NOTRE HISTOIRE

L'Association Générale des Étudiants a été fondée en 1960 et est passée d'une association avec moins de 300 membres à une association représentant plus de 3800 étudiants à temps plein et à temps partiel. Les services, programmes, infrastructures et structures de la SGA/AGÉ ont également évolué pour répondre aux nouvelles réalités auxquelles sont confrontés nos membres, l'Université Laurentienne, et notre communauté en général.

Les premiers bureaux de la SGA/AGÉ se trouvent au troisième étage de l'édifice Demarco, situé au centre-ville de Sudbury. À l'origine, il y avait cinq postes éxécutive ; un président, des vice-président anglais et français, un trésorier et un secrétaire. À nos débuts le Conseil d'Administration s'appelait 'The Council' et était composé de représentants de chaque college. Le Conseil est composé des membres de l'exécutif et de représentants de chaque collège.
Actuellement, la structure de la SGA/AGÉ se compose d'un président, et d'un vice-président. 'The Council' s'appelle désormais le Conseil d'Administration et se compose du président, du vice-président et de 12 administrateurs élus lors de l'assemblée générale d'octobre.
Dans sa jeunesse, le travail de la SGA/AGÉ consistait principalement à organiser des événements sociaux et à développer son autonomie de l'université. Aujourd'hui, bien que l'association soit toujours concentrée sur la culture du campus et la vie étudiante, elle défend également les intérêts des étudiants au niveau des procédures et gère plusieurs services sur le campus.

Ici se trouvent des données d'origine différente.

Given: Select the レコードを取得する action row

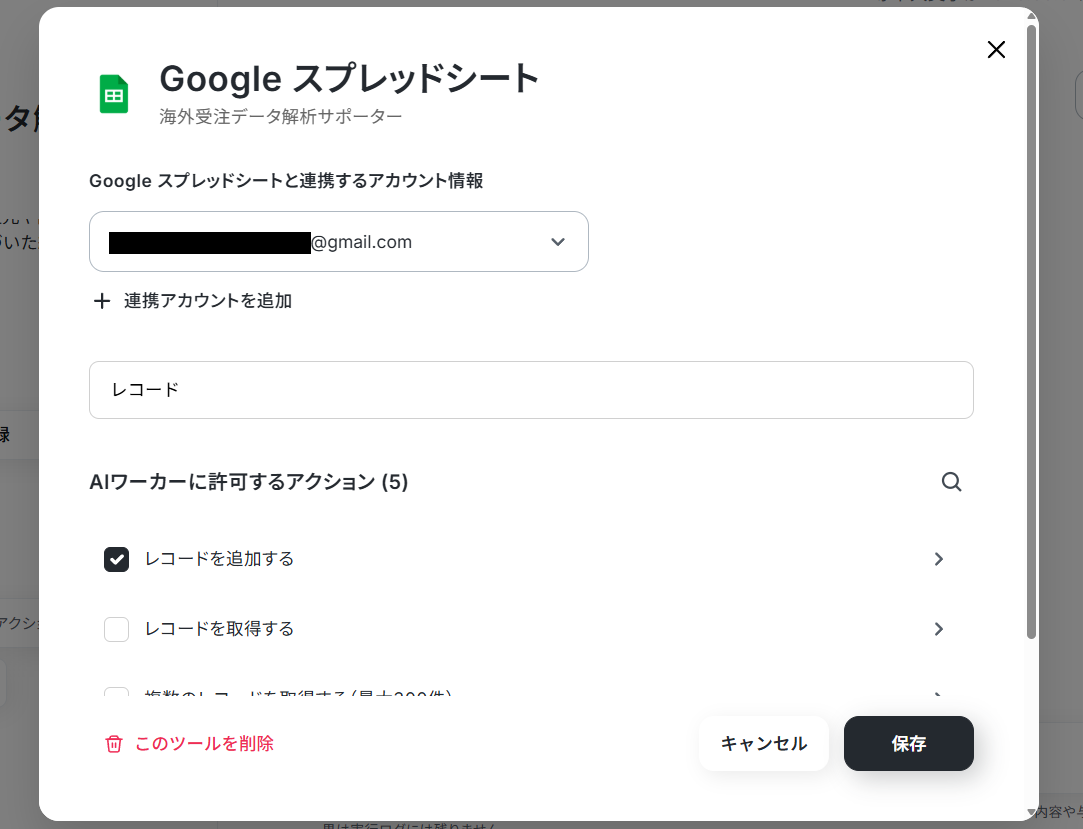Looking at the screenshot, I should click(525, 629).
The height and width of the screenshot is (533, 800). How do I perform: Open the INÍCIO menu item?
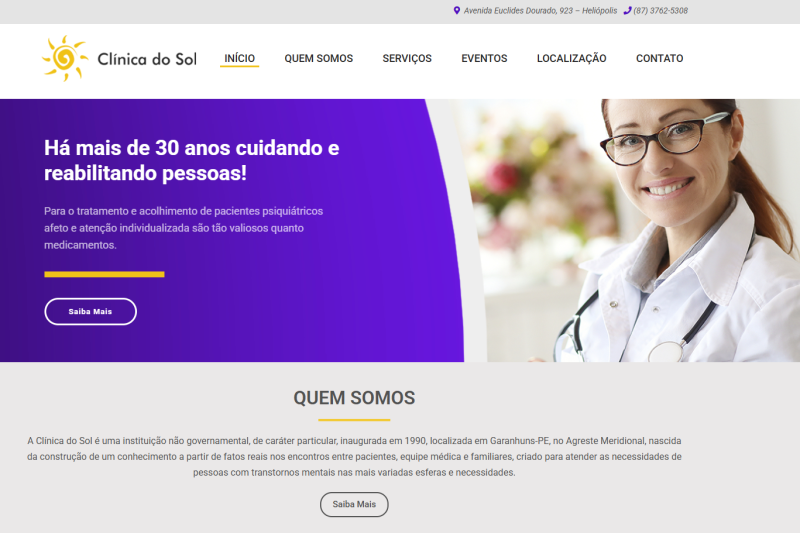[x=239, y=58]
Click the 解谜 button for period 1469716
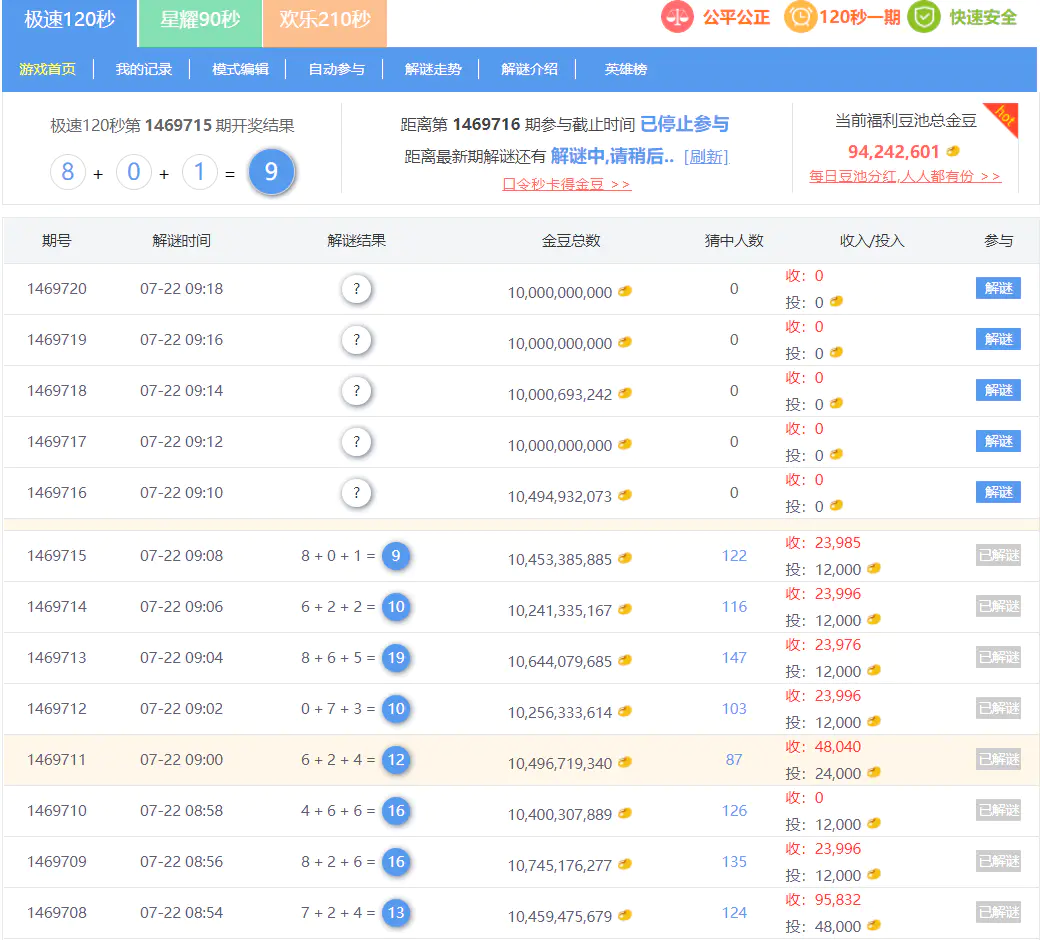Viewport: 1040px width, 940px height. (998, 492)
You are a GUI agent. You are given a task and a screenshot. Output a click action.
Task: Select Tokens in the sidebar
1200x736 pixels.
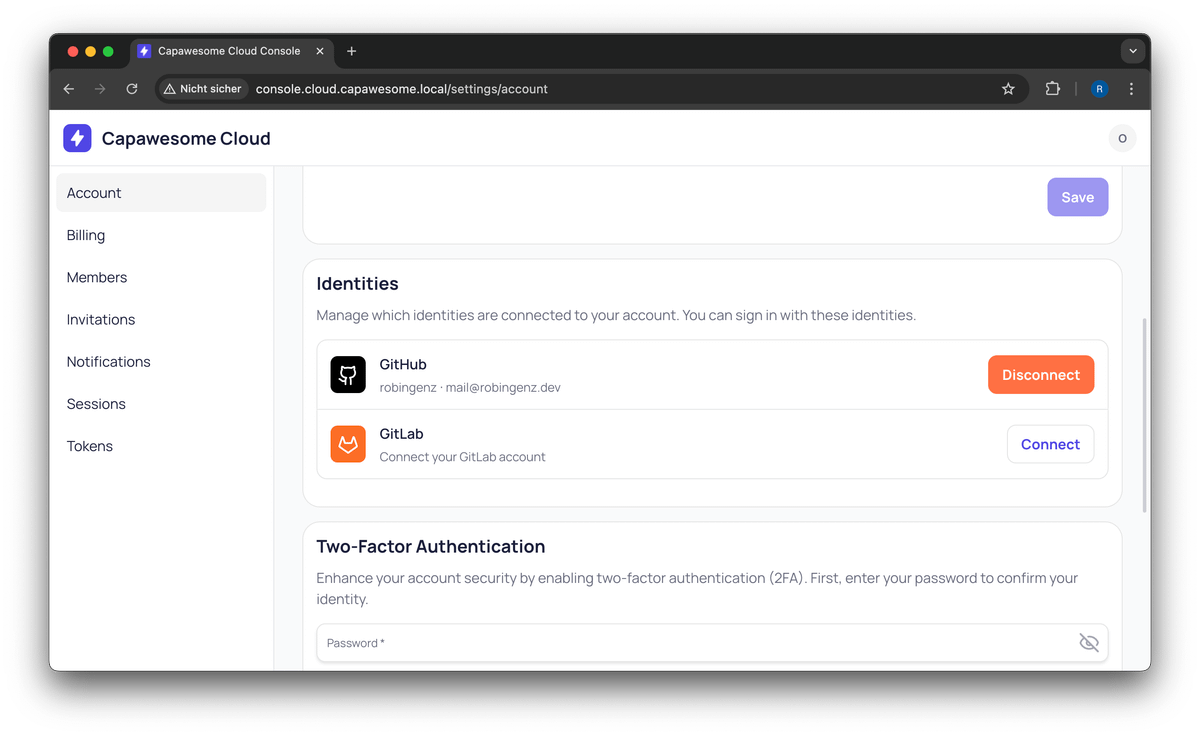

The SGA began funding Laurentian University’s yearbook, Laurentianna, with its first edition published in 1963. By the end of 1964, growing enrolment increased membership and resources, prompting the SGA to expand its focus beyond social and cultural activities to include political and advocacy work. In March 1965, the SGA joined the Canadian Union of Students to strengthen its political involvement.
The 1966–1967 Council played a key role in guiding this shift toward more political objectives. Alongside these developments, the SGA managed several publications for its members, including the bilingual Lambda, which it ran exclusively until the publication gained autonomy in 1985. Over time, staffing and fundraising challenges led to the eventual end of the Laurentianna yearbook. These changes highlight how the SGA evolved in response to the growing and changing needs of its student body.